Under the rule of Emmanuel Macron, the French state has revealed its true nature. That of a paternalistic and racist machine, which brutalizes its citizens and vilifies its largest minority. Not that this state has ever been anything else, but Macron’s arrogance makes him unable to hide it.
Since his very first day in office, Macron’s only agenda has been to further the process of neoliberalization at work in the country by any means necessary, including police violence. Unable to propose anything that resembles a coherent social project, and confronted with the lasting effects of the Yellow Vests crisis, he and his goons have increasingly relied on Islamophobia to attract popular support. To be clear, Macron is not responsible for racism in France. But he is riding the wave shamelessly. The law on separatism that is currently being debated in Parliament is a blatant attempt to instrumentalize widespread Islamophobia, in the name of fighting a phony “Islamist” threat. This is an anti-Muslim law. Period.

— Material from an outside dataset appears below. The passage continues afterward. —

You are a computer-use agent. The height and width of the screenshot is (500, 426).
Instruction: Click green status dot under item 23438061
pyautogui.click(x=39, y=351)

But this is not my main concern. I am writing in anger, after the French minister of Higher Education, Frédérique Vidal, has ordered an investigation to identify “Islamo-Leftist” elements at the university. Surely, the sector of education in France has long been in the crosshairs of heated debates on terrorism, neoliberal restructuring, and structural racism. After the terrorist attacks of 2015, former Prime minister Manuel Valls infamously attacked social scientists who dared to study Islamophobia or postcolonial theory, and claimed that “explaining is already looking for excuses.” More recently, the current minister of Education, Jean-Michel Blanquer, denounced the rise of “Islamo-leftism” in French universities, arguing that some researchers had imported foreign ideas that fueled radicalism and could lead to terrorism. “The fish rots from the head,” he prophesied grimly. Now, with the complicity of a narrow clique of powerful white professors who seek to suppress postcolonial, ethnic and critical race studies from their universities, Vidal aims to identifying and getting rid of the troublemakers.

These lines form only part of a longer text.